Answer with only the number of lines below where "computer" appears.

======== Material for this exercise

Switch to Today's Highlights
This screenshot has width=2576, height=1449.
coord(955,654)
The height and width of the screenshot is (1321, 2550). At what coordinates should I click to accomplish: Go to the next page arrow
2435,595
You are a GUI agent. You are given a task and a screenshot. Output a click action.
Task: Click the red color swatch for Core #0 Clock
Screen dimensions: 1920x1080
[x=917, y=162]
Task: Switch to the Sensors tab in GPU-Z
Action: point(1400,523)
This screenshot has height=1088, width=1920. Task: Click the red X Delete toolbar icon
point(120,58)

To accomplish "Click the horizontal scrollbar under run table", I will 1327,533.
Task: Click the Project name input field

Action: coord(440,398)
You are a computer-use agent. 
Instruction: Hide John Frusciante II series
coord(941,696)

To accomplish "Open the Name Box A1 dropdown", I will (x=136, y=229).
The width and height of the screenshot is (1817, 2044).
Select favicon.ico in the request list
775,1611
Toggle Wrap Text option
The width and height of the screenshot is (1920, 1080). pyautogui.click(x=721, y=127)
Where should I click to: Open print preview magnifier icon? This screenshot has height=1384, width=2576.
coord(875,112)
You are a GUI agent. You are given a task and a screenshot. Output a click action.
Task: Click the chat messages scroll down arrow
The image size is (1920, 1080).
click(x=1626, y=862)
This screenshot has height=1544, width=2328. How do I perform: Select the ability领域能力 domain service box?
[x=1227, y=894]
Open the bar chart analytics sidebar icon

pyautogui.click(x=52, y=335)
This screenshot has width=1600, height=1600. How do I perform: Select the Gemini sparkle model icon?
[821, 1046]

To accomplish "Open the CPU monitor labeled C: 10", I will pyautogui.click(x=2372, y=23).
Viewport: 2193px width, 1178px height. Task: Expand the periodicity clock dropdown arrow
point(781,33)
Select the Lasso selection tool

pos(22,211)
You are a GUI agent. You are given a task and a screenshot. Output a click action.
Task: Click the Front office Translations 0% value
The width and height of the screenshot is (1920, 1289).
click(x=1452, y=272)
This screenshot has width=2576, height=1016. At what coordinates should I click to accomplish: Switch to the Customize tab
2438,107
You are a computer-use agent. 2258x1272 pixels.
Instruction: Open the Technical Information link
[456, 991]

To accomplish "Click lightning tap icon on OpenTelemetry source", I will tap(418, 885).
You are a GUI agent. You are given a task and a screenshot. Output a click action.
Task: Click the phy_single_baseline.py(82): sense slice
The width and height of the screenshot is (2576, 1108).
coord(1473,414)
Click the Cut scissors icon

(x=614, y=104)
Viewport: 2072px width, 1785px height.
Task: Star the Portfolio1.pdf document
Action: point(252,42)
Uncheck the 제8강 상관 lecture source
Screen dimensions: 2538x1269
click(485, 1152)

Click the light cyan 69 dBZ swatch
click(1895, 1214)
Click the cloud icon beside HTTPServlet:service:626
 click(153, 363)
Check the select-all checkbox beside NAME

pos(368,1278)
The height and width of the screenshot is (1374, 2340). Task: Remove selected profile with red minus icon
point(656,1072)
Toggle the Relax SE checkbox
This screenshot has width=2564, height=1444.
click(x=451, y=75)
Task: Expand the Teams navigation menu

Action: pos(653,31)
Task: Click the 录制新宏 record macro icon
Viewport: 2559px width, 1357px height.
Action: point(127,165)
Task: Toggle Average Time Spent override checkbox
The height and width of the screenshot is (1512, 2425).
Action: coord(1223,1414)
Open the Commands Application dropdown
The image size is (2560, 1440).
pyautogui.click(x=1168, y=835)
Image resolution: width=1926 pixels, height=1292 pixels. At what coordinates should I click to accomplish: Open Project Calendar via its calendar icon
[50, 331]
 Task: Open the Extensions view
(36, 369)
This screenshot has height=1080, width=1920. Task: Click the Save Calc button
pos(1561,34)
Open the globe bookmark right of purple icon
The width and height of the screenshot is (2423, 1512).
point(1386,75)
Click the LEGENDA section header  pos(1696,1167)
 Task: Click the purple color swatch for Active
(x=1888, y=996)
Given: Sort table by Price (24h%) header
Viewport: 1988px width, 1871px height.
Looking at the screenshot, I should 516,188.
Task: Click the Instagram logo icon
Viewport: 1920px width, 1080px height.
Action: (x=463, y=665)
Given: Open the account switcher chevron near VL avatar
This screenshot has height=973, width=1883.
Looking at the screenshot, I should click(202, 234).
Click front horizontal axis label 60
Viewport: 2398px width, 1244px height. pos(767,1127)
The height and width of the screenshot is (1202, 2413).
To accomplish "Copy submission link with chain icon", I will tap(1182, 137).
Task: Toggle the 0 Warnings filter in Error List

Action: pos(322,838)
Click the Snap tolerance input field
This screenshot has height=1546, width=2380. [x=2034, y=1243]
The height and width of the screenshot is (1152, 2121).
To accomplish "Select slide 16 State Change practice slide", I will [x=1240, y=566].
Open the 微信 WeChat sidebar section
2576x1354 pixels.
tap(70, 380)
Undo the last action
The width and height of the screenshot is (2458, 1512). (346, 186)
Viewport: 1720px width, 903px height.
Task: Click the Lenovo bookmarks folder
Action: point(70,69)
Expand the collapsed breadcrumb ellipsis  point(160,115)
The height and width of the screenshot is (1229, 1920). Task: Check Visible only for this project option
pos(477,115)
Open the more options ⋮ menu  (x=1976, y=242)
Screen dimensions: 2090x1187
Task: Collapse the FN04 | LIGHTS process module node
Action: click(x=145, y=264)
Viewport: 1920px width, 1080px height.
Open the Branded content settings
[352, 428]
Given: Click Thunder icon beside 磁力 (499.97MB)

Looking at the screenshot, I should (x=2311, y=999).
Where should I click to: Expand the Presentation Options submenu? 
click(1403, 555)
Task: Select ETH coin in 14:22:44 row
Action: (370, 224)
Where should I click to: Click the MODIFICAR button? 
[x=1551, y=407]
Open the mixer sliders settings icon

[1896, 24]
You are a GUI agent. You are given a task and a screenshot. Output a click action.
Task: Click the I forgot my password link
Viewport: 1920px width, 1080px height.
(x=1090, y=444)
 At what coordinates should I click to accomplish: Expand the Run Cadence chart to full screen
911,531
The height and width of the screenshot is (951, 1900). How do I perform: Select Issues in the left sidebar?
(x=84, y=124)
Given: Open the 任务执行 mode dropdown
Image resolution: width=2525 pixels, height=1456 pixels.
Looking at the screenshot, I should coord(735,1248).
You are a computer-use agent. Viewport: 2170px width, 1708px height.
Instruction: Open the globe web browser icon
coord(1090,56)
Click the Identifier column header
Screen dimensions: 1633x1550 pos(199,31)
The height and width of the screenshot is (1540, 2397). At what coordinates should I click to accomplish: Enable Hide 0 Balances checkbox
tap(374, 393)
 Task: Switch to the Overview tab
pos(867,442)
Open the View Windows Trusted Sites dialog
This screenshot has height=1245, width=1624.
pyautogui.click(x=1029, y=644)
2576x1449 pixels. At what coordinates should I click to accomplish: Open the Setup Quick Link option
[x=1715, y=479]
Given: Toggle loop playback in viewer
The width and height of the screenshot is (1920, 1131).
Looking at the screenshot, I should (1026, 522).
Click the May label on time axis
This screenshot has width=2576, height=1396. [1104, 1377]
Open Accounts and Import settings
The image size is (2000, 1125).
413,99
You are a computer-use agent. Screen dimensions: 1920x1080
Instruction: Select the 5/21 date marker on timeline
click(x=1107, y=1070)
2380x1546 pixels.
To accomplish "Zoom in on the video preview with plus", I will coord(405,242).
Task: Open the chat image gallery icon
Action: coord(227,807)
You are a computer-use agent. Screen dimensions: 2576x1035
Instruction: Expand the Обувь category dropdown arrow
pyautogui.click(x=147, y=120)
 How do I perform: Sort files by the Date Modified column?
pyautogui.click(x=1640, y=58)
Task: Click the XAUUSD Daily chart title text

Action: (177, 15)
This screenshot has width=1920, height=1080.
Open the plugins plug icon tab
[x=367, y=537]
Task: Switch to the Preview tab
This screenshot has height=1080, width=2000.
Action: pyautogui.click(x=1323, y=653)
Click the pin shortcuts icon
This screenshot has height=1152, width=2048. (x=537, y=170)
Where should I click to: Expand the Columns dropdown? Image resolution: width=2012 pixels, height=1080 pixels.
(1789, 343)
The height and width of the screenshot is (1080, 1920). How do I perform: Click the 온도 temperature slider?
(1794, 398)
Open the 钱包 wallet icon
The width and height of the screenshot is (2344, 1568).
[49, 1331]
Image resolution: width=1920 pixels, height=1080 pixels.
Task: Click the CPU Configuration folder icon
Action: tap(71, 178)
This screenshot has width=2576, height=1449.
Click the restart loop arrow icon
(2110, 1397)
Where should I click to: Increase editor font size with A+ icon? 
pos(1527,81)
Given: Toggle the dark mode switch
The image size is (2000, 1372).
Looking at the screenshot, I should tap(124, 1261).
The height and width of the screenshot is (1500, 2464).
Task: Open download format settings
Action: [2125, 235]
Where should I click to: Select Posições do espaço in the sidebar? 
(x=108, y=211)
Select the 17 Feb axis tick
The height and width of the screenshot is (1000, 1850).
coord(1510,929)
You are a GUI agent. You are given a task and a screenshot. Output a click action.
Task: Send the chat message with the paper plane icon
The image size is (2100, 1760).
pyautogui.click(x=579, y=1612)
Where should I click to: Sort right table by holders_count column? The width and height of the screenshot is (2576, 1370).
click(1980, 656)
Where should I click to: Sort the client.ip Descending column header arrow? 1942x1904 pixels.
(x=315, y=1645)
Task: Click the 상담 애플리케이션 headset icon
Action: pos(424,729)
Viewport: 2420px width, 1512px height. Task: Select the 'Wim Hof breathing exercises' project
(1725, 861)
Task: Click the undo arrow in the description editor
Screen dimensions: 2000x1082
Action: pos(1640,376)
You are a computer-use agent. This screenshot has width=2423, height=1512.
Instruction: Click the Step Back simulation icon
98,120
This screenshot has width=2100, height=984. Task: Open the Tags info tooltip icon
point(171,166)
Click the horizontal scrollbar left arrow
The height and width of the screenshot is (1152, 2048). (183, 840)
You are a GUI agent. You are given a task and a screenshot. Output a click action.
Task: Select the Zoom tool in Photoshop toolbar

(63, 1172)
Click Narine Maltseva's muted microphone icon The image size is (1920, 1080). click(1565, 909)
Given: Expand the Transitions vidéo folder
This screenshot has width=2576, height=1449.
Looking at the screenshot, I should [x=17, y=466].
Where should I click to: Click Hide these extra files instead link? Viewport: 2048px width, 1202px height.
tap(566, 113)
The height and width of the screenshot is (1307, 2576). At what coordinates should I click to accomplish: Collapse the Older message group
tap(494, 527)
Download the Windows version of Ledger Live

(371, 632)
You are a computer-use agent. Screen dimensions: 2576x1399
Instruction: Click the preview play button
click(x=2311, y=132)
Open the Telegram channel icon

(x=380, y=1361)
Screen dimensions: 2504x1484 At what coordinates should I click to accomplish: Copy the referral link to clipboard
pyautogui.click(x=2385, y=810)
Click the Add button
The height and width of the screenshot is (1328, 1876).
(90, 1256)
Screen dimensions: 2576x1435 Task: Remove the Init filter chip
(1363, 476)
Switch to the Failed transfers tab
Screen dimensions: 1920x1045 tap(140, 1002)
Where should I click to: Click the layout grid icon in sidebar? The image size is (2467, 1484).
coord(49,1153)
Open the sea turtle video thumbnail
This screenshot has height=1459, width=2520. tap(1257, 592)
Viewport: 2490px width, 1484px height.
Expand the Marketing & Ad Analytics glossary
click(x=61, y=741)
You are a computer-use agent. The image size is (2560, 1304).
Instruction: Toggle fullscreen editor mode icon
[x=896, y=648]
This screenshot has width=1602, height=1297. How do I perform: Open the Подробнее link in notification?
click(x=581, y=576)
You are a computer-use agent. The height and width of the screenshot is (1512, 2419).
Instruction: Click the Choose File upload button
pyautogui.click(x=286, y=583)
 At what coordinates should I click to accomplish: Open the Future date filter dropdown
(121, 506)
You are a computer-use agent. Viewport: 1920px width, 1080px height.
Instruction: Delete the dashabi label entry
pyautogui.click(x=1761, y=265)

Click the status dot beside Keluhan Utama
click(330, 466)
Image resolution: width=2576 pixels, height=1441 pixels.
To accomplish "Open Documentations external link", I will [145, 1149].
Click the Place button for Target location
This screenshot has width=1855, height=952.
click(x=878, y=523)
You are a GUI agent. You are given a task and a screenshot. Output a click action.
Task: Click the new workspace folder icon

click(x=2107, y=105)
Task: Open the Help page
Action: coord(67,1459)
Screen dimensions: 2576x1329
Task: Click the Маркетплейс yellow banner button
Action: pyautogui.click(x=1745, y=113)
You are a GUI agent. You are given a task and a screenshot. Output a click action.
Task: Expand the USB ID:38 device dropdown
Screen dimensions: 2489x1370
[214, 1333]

================

• [Result below]
10